Editor’s Note: The letter below has been sent to Minister for Agriculture, Food & the Marine Michael Creed.

DEAR SIR: As you are no doubt aware, every few months ICBF carries out genetic evaluations. It is similar to games of “Snakes and Ladders”, where some genetic evaluations go up and others go down.

Understandably, the owners of the bulls that go up are happy and the owners of those that go down are disappointed. However, the lack of consistency between evaluations is a source of considerable frustration to cattle breeders.
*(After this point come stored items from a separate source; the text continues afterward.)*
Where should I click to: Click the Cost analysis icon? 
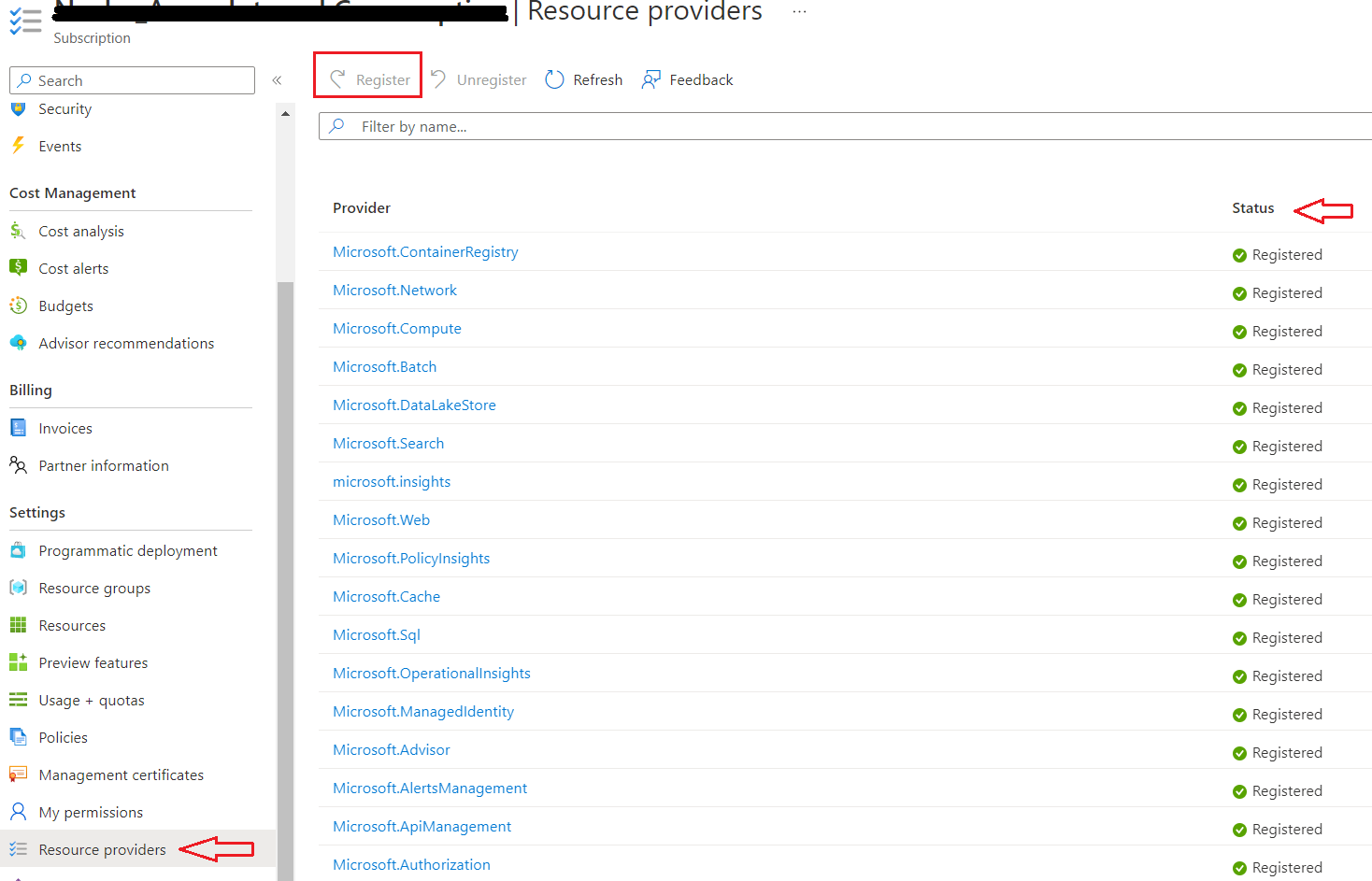click(x=19, y=231)
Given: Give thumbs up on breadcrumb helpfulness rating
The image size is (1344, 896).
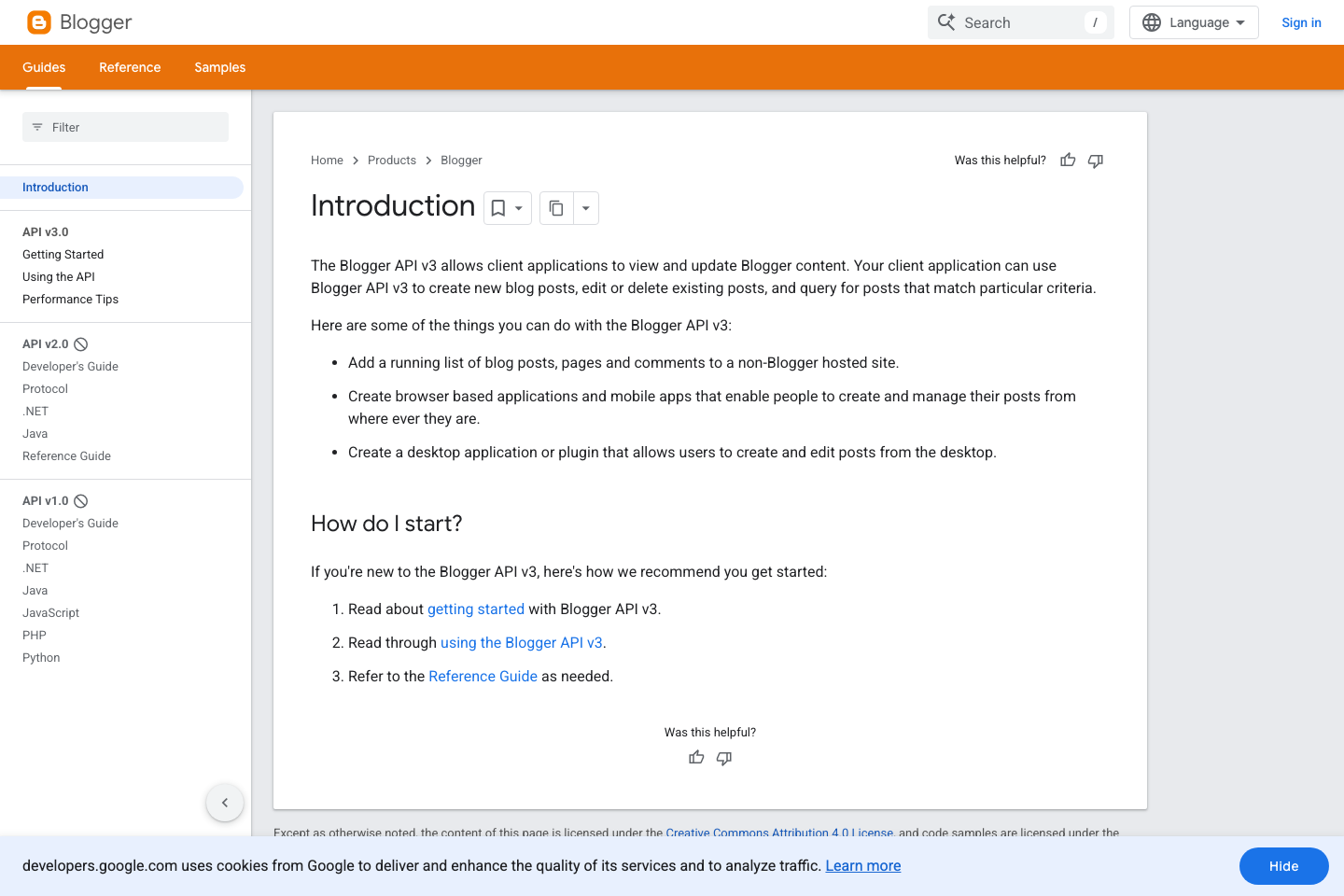Looking at the screenshot, I should click(x=1067, y=160).
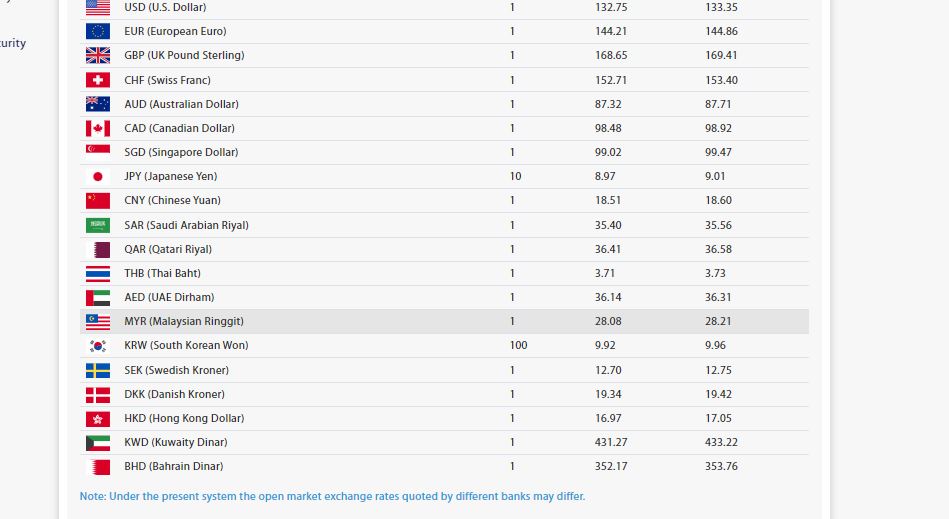Click the European Union flag icon
The height and width of the screenshot is (519, 949).
97,31
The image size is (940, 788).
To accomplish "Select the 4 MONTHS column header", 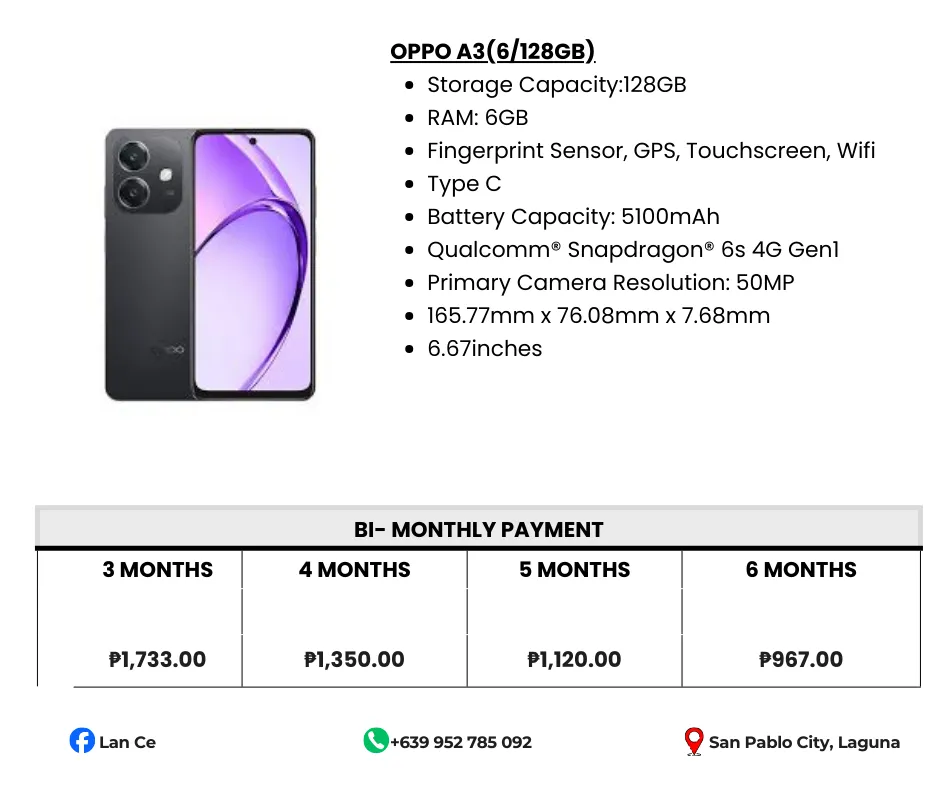I will (x=354, y=570).
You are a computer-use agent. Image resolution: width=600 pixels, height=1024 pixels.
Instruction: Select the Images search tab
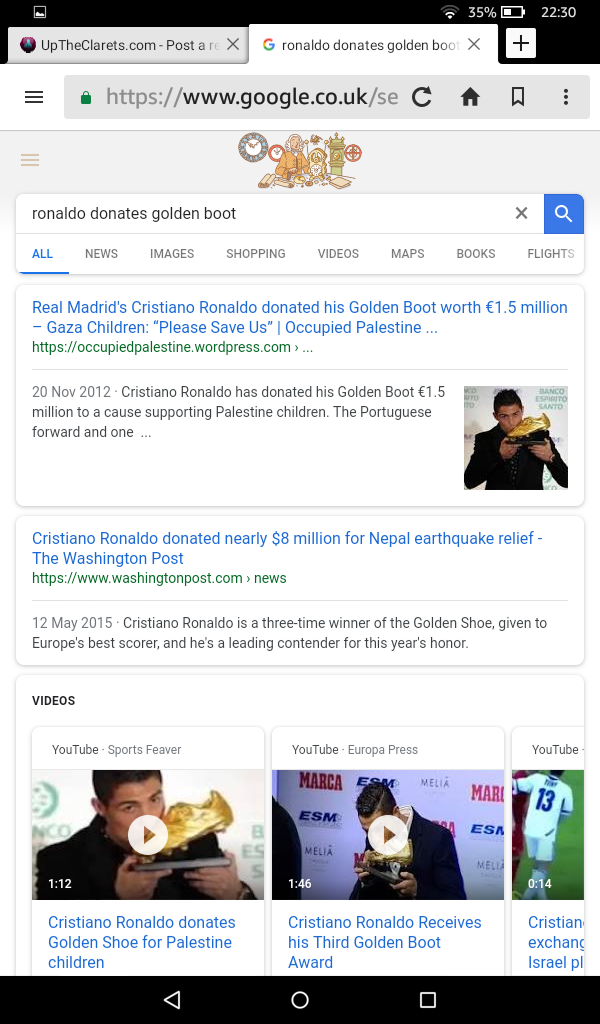coord(172,254)
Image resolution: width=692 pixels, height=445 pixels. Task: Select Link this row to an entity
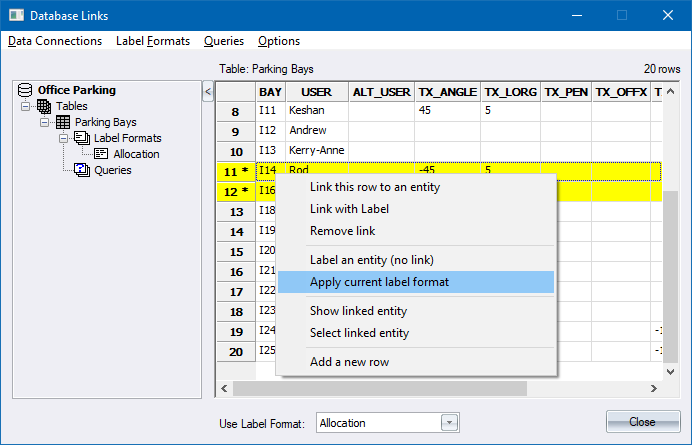coord(374,187)
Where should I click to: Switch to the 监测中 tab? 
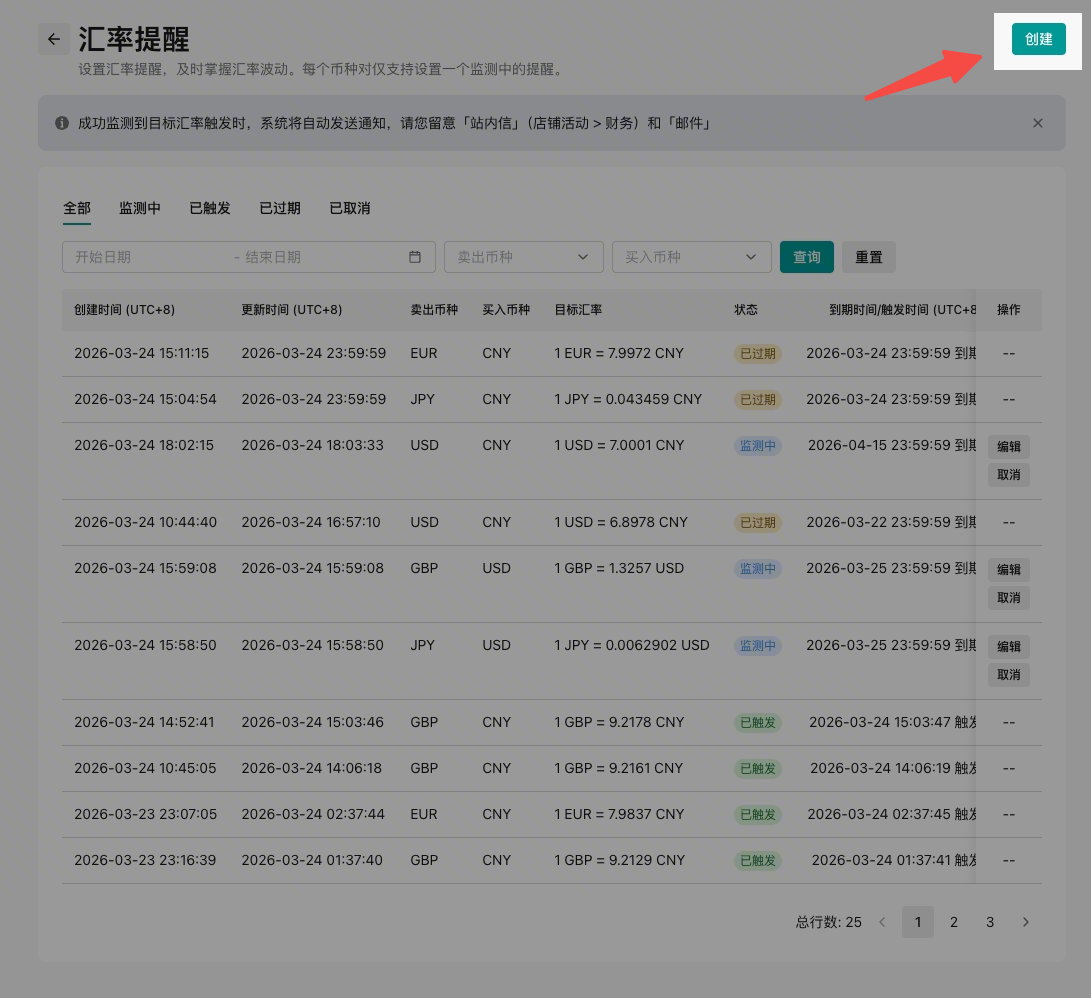(x=140, y=208)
This is often controversial and is a source of media commentary, as was the case last week. Invariably, senior ICBF figures come out and generally say the evaluation process is great and there is no problem and the problem is that breeders whose animals are not performing well are annoyed and are trying to discredit the ICBF evaluation system.

These ICBF figures remind me of Saddam Hussein’s director of propaganda, “Comical Ali” who continued to claim Iraq would defeat the USA, as the US troops were coming in the road from Baghdad airport to arrest him. Their claims would be laughable if the stakes for the Irish beef industry were not so serious.

The ICBF propaganda machine cannot hide the fact that the ICBF does not have the interests of the Irish beef industry at heart and treats the beef industry as a byproduct of the dairy industry.

ICBF for quite some time was trying to lead us to believe that we as beef farmers should be going to dairy farmers for replacements. The dogs in the streets knew this was utter nonsense but we were bombarded with this propaganda so much so that Teagasc established herds of these byproduct dairy cross animals in an effort to make a silk purse out of a sow’s ear.

The outcome of all that is that they’ve established that one group of such animals was slightly less worse than the other. Basing maternal research of the beef herd on a dairy industry byproduct clearly shows the esteem in which ICBF holds the beef industry and the role of beef in agriculture. To add insult to injury, these dairy cross animals would have been derived from the least fertile dairy cows.

It is little wonder things are this way when the dairy industry dominates the ICBF board to the extent it does. Is such dominance by one livestock sector consistent with the principles of good corporate governance?

Is it any coincidence that the current ICBF chairman was the chairman of the Teagasc beef research advisory committee that promoted dairy byproducts as the seed stock of the beef industry rather than develop a proper maternal research programme?

Is it any wonder when the opportunity to withhold tag levies to ICBF arose last year so many beef farmers did so, because their interests are not being served by ICBF.

Michael Doran, in response to the imposition of a compulsory tag levy on farmers in true “Comical Ali” form, claimed in the Irish Farmers Journal of 27 October this gave ICBF a mandate.

Minister, you more than most will know you don’t win a mandate on a compulsory tag levy – you win a mandate by convincing your stakeholders that you have a vision and people have confidence and buy into that vision.

In that instance, people voted with their pockets and saw through the propaganda being propagated by ICBF. The yo-yo nature and lack of consistency in ICBF evaluations makes it impossible for beef farmers to retain confidence in ICBF.

There is no vision for beef farming in Ireland like the vision for dairy. All the eggs are making their way into the dairy basket.

Not everyone wants to be or can be a dairy farmer. However, in the current narrative the beef industry, to a large extent, seems to be based on utilising a dairy industry byproduct.

It is time for you to set out a blueprint for beef farmers to give them a future, similar to the blueprint set out for the dairy industry.

The BGDP scheme is more about funding ICBF than actual suckler farmers and we need a more rounded plan for the beef industry.